The college hoped that two campuses made redundant by the new development could be sold to help fund the project, but the property crash meant that there will now be a shortfall in the cash realised and that will have to come out of the public purse.
Some might argue that this was not a typical PPP and that pinning hopes on rising property prices was somewhat foolhardy, but it is not the only criticism of PPP.
The charges attached to the deals – which typically run for 25 or 30 years are eye- watering and higher than if government simply borrowed the money at the preferential rates it can obtain. Public sector bodies are seen as good risks in the money markets as they are unlikely to either go bankrupt or default on loans, hence the very competitive rates such bodies can obtain.

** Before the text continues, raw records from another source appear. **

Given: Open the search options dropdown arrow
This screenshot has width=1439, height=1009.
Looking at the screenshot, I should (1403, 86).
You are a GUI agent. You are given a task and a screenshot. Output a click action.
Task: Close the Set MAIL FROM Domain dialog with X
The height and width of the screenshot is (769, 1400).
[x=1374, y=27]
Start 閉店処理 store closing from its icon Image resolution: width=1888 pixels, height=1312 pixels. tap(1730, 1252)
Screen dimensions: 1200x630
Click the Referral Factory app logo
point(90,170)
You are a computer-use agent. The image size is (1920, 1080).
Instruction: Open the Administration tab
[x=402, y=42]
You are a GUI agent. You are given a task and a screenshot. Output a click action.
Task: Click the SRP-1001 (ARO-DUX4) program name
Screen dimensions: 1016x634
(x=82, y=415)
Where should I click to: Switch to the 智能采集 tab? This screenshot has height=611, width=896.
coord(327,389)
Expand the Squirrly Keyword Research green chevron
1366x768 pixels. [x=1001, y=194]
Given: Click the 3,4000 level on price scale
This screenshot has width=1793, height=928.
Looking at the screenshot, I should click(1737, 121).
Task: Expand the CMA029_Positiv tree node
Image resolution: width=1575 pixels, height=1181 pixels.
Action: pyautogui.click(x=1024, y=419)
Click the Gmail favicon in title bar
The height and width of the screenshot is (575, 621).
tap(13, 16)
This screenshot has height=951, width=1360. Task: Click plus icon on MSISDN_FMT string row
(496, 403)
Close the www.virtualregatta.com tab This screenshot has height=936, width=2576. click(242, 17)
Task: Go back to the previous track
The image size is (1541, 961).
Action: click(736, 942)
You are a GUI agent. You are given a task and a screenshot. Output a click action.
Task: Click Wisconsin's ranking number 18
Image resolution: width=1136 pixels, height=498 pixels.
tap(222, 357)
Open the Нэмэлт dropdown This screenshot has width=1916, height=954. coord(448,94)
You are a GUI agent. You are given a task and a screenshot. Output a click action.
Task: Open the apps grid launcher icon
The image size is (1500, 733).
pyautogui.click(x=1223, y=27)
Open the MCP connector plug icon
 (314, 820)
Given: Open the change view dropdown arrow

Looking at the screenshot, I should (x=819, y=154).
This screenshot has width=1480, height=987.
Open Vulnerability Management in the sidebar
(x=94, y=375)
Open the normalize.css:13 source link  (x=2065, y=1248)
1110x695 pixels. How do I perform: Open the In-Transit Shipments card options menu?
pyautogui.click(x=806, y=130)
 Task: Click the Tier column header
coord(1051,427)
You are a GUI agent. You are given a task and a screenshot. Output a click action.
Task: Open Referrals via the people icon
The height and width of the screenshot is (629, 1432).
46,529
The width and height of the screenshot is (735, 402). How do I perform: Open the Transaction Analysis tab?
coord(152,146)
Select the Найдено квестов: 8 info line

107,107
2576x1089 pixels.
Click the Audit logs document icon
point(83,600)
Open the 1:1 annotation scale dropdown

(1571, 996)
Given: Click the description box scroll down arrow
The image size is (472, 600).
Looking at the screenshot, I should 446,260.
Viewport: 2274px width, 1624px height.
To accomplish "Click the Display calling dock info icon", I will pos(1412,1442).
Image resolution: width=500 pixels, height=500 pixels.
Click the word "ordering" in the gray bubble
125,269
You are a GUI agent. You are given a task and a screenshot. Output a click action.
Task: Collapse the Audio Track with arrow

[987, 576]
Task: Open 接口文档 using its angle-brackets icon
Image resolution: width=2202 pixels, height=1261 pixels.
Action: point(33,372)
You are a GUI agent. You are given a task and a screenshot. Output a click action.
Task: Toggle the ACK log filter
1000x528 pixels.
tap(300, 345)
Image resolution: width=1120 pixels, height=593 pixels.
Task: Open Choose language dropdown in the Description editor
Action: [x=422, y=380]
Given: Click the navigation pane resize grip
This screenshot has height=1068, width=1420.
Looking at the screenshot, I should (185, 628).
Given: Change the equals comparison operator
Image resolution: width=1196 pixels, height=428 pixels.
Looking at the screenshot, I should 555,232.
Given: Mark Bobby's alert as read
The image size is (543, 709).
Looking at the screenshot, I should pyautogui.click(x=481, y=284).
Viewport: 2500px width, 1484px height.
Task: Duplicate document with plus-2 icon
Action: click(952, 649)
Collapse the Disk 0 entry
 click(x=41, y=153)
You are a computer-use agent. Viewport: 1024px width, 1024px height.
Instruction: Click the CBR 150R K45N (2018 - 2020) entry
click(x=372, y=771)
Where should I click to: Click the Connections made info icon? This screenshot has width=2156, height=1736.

Another objection, especially relevant in Northern Ireland, is that it hinders attempts to rebalance the economy. PPPs favour large multi-national companies which mean that the private sector in the province is often excluded from vying for valuable government contracts. There are very few large companies in Northern Ireland capable of competing against established PPP providers.
So essentially we are obtaining poor value for money and doing little for the local private sector in going down the road of PPPs. One day we may regret putting ourselves into hock with private multi-nationals and wonder if they got by far the better return on the deal.